The universe of funds claiming an absolute return objective has grown over the recent years in assets and by the diversity of strategies available. It is primarily in reaction to the increasing appetite for high returns adjusted to risk in an environment of persistently ultra-low yielding bonds while stocks are reaching stretched valuations.

The source of return these fund managers try to exploit is highly diverse, most are made of traditional portfolios with layers of hedging strategies to reduce or neutralise the portfolio volatility, but little are genuine alternative strategies based on the latest finding in asset allocation, behavioural finance or advanced portfolio management theory.

From Gaussian risk distribution toward a more realistic risk markets assumptions model

We have met recently a fund manager based in France, with a promising investment model aimed at generating an ambitious 8% of return in Euro, along with a volatility of 8%, hence to achieve a Sharpe ratio of 1.0 . We believe two distinctive features makes this fund to stand apart from its peer; a focus to control extreme risks (loss), and the use of big data and AI to evolve from the traditional Gaussian risk distribution toward a more realistic risk markets assumptions model.

The portfolio is invested in futures in equity, bonds or volatility to capture risk premia and yields.
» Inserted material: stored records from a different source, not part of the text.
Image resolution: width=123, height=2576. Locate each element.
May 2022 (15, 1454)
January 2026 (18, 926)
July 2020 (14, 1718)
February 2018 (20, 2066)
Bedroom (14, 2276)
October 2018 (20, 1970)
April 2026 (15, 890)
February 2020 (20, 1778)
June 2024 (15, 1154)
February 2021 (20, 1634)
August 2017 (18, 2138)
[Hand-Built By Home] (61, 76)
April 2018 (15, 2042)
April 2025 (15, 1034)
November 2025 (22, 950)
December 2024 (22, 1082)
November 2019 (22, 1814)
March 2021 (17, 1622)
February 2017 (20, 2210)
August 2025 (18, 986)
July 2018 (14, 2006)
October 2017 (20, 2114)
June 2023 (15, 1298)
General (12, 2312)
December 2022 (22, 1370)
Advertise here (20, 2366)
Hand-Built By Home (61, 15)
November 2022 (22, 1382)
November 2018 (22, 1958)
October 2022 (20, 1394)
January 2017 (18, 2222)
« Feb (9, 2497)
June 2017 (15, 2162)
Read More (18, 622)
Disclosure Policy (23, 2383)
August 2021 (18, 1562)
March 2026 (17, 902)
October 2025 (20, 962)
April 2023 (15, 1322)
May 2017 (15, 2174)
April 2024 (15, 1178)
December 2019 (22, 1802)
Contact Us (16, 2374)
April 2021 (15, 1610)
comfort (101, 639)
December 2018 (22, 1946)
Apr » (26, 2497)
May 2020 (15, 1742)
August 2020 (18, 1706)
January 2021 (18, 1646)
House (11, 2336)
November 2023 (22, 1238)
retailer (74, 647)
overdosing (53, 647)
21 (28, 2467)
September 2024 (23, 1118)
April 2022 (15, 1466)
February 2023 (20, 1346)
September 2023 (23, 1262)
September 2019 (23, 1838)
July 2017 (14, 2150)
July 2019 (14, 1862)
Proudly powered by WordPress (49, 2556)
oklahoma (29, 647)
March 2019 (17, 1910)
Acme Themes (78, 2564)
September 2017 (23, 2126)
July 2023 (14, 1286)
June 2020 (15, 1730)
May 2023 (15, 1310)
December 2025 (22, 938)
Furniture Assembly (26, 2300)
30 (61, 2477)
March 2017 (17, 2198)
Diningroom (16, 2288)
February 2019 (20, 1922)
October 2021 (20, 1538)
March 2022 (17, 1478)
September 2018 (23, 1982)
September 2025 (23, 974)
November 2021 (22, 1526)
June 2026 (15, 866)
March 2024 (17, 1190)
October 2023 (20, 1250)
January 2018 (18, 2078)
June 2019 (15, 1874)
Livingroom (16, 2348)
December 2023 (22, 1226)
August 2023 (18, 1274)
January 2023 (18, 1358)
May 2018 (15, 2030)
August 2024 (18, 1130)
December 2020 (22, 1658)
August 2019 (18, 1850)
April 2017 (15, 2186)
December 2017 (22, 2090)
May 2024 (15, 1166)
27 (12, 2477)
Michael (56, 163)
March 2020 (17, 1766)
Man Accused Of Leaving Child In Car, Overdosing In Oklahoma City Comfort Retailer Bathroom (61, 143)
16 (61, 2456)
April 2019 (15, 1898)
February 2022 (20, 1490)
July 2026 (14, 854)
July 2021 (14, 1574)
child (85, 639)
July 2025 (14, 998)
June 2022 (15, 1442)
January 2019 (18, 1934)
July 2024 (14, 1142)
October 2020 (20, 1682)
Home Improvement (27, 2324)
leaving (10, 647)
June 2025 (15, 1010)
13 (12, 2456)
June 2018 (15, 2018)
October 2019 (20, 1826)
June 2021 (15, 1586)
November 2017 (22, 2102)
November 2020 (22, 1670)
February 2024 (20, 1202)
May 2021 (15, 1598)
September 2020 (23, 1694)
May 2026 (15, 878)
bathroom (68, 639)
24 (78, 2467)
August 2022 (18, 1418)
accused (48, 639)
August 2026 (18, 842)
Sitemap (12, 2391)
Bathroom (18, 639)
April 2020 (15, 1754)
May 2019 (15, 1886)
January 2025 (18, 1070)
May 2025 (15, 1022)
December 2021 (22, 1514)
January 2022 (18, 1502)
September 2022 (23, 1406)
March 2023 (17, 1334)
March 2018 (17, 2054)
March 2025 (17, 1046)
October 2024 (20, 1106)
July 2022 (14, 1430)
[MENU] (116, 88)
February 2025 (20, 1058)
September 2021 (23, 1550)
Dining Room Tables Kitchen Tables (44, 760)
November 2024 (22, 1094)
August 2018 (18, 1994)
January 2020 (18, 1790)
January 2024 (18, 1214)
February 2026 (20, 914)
The management team is a compelling combination of high profile PhDs composing the R&D team, and seasoned portfolio managers. They have accumulated more than 10 years experience in fundamental research and have developed over 5 years proprietary academic and empiric research on behavioural finance, AI, and asset allocation covariance estimates. What we find interesting is that there is an ongoing interaction between the latest academic finding and empiric experience that feeds into the portfolio through robust implementation tools.
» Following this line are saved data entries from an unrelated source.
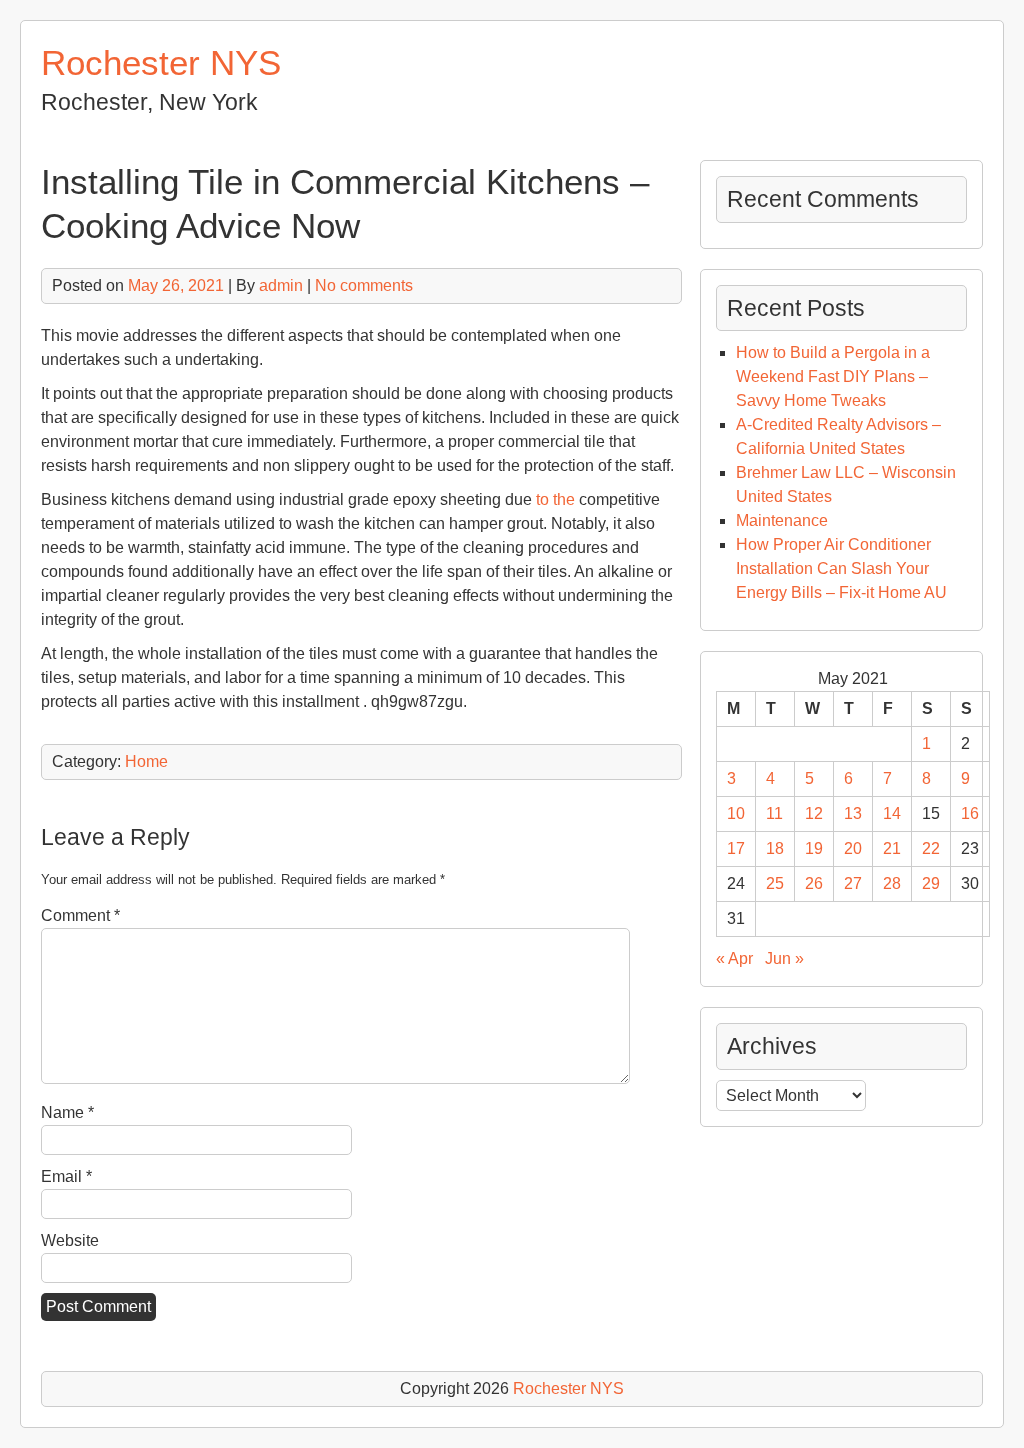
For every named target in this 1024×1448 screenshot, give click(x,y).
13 (853, 813)
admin (281, 285)
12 (814, 813)
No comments (364, 285)
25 (775, 883)
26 (814, 883)
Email (66, 1176)
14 (892, 813)
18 (775, 848)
The basis of the investment philosophy is to approach investments with realistic markets behaviour hypothesis, capture risk premia and returns only when risks and correlation have a certain degree of certainty, and most importantly to disengage from the markets to keep portfolio risks under control or whenever risk premia are not adequately remunerated. This is achieved by taking a non-parametric approach, voiding market hypothesis, and applying an adaptive model using machine learning. Therefore, the portfolio is deemed to perform in most market environments.

Portfolio construction

Portfolio invests using quantitative and systematic strategies. It is made of 3 independent buckets of investments; stocks, bonds (govies), and volatility, which trade globally on liquid and electronic markets. Each bucket is allocated an equal risk budget of a 1/3 of the total risk budget that is set at 8% volatility.

The portfolio is made of between 15 to 20 positions in futures. As such the portfolio can be assimilated to a CTA strategy, but risk approach and trading pattern are different, as well as correlation to CTA remains low.


Outperformance adjusted from risk should result from the robustness of the model in period of market stress by reducing exposure to market risk factors. While we are lacking of such stress periods to fully assess the benefit of that portfolio’s approach, we can notice that in October 2016 and June 2017, the model cut the exposure to the fixed income markets, allowing to mitigate drawdowns.

The standard three years period performance analysis shows a risk-return profile (in Euro) that stands between the global fixed income market and the global equity market as measured by the Barclays Global Aggregate Index and the MSCI AC World Index respectively (chart 1 below).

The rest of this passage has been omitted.